- **Task item**
From the profile of reporter Darcy Spears below, list every story named as part of her 2013 Journalistic Enterprise Emmy entry.

- **Given passage**
--- --- ---

Chief Investigative Reporter Darcy Spears has won multiple Emmys, Edward R. Murrow awards and Associated Press awards on both a national and local scale for her unparalleled journalism.
Darcy's most recent honors were in 2013 for Journalistic Enterprise, for stories she did in 2012. The entry included stories she did on the Quest Academy charter school misspending public money, hunters paying to participate in organized coyote massacres called "varmint hunts;" one of our HOA Hall of Shame stories where a homeowner received death threats; a woman who was retaliated against and bullied by her neighbor after turning in his son for drowning two newborn kittens in a cup of water; and a special needs teacher who'd been fighting Bank of America to keep her home.
This brings Darcy's Emmy total to lucky number 13.
Darcy also recently won a National Press Club honorable mention for her series on animal trapping.
In past years, some of Darcy's other awards include an Associated Press Mark Twain award for her ongoing "HOA Hall of Shame" coverage and three Genesis Award nominations for her animal welfare investigations.
Other Emmys she's won were for reports entitled "Foster Care Nightmare," an emotional story of a family ripped apart by the Clark County Foster Care System. She won another for her series of "You Paid For It" investigations into school spending. Darcy's other Emmys were for her investigation into allegations of deceptive trade practices at the auto repair chain Tire Works; for her story on fire guards who were paid to watch portable school classrooms in case they caught on fire; and for an emotional story chronicling how the death of 58-year-old Jimmy Comito showcased the failure of our valley's medical system to provide critical care.
Darcy's most recent honor is the 2013 Genesis Award for Outstanding Local News for her 3-part series, "Deadly Force Against Dogs: When Police Kill Pets."
She's been investigating Las Vegas for 17 years and her stories have changed lives, laws and taught lessons to those who would do wrong.
Darcy's work has protected taxpayers, exposed government malfeasance, shined a spotlight on daycare dangers, air pollution and medical malpractice.
She even got the El Rancho torn down, a Las Vegas landmark-turned-eyesore that was secretly being used as a front for a world-wide investment scam right under the noses of County regulators.
Darcy has wanted to be a journalist since childhood.
She attended the University of California, Berkeley where she received a B.A. in Mass Communications and Northwestern University's Medill School of Journalism, where she earned her Masters Degree in Broadcast Journalism.
She hails from Los Angeles, CA and worked at CBS in Chicago before relocating to Las Vegas.

--- --- ---

- **Entries shown**

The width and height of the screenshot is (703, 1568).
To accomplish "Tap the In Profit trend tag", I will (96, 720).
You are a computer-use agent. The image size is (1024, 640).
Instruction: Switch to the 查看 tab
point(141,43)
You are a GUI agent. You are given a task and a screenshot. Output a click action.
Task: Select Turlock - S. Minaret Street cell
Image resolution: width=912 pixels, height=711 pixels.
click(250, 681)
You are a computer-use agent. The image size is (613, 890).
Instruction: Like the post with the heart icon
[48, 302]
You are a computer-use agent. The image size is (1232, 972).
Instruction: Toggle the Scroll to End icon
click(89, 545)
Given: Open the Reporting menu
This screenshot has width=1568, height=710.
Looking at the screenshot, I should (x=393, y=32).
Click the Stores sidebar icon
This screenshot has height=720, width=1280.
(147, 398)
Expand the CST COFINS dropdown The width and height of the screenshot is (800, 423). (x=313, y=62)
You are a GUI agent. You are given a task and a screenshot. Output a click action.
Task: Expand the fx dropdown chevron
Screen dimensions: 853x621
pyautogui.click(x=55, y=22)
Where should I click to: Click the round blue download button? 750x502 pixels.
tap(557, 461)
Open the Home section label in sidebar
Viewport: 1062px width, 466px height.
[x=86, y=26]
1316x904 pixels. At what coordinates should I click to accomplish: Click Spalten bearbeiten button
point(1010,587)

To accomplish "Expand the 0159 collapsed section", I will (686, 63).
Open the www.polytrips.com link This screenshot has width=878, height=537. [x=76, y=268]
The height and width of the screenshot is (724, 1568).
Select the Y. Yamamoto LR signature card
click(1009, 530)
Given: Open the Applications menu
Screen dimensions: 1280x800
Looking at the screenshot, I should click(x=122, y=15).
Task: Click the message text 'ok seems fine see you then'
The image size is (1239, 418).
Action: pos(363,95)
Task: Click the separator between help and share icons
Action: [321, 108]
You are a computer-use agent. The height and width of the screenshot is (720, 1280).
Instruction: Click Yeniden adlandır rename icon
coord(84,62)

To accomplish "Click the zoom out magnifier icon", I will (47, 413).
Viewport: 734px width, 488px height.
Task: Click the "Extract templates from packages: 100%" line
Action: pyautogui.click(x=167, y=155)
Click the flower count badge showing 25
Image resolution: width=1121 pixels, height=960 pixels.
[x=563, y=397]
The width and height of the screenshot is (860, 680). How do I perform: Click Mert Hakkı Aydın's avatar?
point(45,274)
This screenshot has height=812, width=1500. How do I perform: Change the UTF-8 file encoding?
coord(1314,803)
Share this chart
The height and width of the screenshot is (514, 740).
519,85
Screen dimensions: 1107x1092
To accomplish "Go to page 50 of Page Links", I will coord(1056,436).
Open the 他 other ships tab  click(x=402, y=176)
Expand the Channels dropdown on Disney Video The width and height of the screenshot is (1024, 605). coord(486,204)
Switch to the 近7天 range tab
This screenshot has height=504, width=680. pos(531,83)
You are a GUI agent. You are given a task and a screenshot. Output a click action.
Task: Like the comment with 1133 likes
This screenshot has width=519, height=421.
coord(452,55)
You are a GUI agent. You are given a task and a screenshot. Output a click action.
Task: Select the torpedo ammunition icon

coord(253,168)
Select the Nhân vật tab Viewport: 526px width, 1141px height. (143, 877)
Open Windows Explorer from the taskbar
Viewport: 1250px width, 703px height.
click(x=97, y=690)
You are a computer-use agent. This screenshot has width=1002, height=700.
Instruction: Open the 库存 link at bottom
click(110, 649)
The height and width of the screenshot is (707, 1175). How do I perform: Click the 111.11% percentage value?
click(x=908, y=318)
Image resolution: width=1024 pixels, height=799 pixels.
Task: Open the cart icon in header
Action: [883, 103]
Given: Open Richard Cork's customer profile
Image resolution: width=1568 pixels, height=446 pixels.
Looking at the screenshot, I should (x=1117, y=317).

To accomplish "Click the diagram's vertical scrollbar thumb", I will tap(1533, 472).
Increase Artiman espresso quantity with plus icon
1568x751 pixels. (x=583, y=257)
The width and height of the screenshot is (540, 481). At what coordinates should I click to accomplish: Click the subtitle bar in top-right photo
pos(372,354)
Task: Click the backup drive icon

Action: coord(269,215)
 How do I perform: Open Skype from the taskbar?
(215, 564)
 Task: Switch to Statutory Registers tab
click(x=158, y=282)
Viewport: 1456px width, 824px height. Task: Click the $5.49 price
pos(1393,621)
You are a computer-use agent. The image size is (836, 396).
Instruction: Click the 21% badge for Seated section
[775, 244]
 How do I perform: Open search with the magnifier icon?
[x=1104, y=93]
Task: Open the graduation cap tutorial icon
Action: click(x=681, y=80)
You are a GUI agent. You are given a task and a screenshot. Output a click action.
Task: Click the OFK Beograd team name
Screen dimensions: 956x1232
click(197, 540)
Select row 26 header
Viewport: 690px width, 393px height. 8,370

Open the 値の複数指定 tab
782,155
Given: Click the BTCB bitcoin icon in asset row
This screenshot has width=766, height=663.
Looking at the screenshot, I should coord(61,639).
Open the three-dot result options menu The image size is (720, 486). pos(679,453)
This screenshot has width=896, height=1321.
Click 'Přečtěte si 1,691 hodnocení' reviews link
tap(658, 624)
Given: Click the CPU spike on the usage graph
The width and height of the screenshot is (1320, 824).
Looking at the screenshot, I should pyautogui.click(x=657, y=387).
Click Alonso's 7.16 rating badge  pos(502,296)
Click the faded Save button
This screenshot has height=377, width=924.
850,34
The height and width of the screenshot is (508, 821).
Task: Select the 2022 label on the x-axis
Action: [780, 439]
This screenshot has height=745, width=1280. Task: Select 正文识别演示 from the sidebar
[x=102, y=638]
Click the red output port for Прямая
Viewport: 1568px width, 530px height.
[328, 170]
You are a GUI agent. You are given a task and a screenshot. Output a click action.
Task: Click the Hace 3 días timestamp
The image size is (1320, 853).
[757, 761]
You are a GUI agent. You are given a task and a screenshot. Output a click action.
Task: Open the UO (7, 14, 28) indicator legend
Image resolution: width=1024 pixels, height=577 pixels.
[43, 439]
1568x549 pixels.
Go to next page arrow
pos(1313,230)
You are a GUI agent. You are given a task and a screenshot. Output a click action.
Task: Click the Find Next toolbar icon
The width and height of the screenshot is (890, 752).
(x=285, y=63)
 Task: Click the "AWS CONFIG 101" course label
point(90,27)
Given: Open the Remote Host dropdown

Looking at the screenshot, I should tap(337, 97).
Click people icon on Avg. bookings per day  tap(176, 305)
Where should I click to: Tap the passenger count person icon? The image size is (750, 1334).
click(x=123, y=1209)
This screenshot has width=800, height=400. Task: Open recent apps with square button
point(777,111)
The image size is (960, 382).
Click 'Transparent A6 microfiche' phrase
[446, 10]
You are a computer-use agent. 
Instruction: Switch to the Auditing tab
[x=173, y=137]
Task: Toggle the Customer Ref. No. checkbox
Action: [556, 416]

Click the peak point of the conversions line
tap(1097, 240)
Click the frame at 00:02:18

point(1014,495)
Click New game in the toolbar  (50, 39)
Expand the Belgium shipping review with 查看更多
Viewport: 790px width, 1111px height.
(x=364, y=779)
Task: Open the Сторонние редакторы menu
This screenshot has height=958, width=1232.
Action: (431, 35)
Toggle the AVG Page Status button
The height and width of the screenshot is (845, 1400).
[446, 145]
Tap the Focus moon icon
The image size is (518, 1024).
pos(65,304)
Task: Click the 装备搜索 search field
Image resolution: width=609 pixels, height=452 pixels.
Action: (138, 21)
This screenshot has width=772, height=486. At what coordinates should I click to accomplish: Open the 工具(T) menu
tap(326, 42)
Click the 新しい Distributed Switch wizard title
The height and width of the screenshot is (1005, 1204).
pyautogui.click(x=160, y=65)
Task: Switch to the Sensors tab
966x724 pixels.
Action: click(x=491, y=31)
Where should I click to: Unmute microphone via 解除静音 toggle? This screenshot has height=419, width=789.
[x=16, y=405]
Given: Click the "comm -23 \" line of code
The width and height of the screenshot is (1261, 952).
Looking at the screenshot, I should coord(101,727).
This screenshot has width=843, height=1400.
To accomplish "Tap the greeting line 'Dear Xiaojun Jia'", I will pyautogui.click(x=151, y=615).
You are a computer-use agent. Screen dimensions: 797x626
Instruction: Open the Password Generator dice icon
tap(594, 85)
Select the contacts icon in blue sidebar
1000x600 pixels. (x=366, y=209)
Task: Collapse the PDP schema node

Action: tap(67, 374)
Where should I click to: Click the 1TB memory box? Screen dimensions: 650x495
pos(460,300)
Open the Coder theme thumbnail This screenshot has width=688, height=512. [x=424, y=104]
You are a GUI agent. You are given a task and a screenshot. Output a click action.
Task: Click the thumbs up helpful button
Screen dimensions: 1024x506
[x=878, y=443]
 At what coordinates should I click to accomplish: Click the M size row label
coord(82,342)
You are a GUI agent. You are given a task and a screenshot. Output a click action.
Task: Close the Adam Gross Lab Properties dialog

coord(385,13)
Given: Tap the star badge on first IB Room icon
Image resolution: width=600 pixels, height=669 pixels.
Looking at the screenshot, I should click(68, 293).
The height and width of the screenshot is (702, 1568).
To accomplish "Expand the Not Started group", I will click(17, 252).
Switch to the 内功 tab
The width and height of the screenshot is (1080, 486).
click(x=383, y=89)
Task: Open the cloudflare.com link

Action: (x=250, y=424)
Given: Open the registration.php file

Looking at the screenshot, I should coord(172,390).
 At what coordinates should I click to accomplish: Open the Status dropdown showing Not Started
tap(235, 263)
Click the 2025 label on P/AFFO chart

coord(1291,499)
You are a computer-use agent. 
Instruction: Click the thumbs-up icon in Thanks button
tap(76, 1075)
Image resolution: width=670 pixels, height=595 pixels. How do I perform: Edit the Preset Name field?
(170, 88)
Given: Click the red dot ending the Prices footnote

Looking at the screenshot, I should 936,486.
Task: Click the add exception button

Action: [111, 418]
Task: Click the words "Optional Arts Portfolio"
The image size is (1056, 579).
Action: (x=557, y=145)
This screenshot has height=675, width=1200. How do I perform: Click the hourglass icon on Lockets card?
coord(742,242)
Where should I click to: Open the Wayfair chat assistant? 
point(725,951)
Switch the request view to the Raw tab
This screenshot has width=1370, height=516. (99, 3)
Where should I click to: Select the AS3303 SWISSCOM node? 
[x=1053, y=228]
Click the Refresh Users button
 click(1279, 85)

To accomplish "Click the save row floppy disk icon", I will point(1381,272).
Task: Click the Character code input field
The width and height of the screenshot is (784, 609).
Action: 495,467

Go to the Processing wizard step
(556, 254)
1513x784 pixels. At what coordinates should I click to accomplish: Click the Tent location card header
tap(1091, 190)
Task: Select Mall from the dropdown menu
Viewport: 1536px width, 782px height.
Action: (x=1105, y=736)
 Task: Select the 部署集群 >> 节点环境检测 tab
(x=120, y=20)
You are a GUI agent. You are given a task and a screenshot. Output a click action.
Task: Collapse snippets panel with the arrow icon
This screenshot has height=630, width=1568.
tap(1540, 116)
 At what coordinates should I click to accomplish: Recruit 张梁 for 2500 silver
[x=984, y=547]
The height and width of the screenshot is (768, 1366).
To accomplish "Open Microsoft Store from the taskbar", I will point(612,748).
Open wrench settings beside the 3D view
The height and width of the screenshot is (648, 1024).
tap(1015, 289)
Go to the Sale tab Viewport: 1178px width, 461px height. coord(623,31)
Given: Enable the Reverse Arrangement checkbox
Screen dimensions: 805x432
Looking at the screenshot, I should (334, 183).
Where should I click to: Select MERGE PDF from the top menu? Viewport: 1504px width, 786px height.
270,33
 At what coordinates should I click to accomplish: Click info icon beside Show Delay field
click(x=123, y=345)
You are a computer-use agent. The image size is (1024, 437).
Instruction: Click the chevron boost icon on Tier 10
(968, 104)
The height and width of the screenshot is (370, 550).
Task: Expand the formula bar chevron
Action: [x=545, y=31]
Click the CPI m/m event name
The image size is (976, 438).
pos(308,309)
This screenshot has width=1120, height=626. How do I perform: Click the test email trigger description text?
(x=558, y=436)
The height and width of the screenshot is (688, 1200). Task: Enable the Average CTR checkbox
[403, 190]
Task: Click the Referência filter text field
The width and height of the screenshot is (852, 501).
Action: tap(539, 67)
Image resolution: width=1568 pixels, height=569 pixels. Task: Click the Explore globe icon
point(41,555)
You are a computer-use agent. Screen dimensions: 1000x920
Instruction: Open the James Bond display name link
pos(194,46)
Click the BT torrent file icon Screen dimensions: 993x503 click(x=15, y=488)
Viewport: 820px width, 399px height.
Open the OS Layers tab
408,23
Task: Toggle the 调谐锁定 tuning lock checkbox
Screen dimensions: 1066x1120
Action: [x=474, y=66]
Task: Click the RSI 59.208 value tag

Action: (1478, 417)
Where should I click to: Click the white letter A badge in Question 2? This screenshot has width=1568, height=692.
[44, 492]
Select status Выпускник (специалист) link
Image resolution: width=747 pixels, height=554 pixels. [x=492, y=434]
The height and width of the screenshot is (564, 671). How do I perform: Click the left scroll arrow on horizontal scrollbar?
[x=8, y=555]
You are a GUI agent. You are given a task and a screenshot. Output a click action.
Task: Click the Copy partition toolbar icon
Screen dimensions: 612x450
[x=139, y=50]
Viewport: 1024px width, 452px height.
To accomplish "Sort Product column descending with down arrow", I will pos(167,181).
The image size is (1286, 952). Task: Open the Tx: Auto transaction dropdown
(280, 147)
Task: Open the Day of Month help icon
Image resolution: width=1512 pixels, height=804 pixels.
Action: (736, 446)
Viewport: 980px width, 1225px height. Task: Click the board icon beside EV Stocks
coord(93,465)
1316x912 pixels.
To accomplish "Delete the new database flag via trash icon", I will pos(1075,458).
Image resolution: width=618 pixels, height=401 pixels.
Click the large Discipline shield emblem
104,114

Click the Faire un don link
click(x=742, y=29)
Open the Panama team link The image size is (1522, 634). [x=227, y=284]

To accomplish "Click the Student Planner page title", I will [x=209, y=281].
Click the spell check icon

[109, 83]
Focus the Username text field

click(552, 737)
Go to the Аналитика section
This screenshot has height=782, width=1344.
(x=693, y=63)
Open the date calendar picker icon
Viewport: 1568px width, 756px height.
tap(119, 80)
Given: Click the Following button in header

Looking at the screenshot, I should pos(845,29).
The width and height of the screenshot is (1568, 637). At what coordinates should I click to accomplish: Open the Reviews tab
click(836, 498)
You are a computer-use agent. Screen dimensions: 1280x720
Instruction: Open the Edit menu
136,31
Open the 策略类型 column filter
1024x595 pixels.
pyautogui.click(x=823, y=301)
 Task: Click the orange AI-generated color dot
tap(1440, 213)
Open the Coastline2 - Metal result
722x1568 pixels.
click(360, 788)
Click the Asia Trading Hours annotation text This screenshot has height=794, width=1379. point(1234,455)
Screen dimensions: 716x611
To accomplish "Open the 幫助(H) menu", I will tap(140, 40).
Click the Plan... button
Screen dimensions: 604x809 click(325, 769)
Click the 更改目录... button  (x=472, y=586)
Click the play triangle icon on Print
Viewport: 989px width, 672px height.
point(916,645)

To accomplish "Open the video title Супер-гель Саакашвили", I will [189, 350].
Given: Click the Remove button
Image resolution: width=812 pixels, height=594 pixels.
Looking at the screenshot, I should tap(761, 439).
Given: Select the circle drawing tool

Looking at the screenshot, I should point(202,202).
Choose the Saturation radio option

--- --- ---

- **Reply**
- The Quest Academy charter school misspending public money
- Hunters paying to take part in organized coyote massacres called "varmint hunts"
- An HOA Hall of Shame story in which a homeowner received death threats
- A woman retaliated against and bullied by her neighbor after turning in his son for drowning two newborn kittens in a cup of water
- A special needs teacher who had been fighting Bank of America to keep her home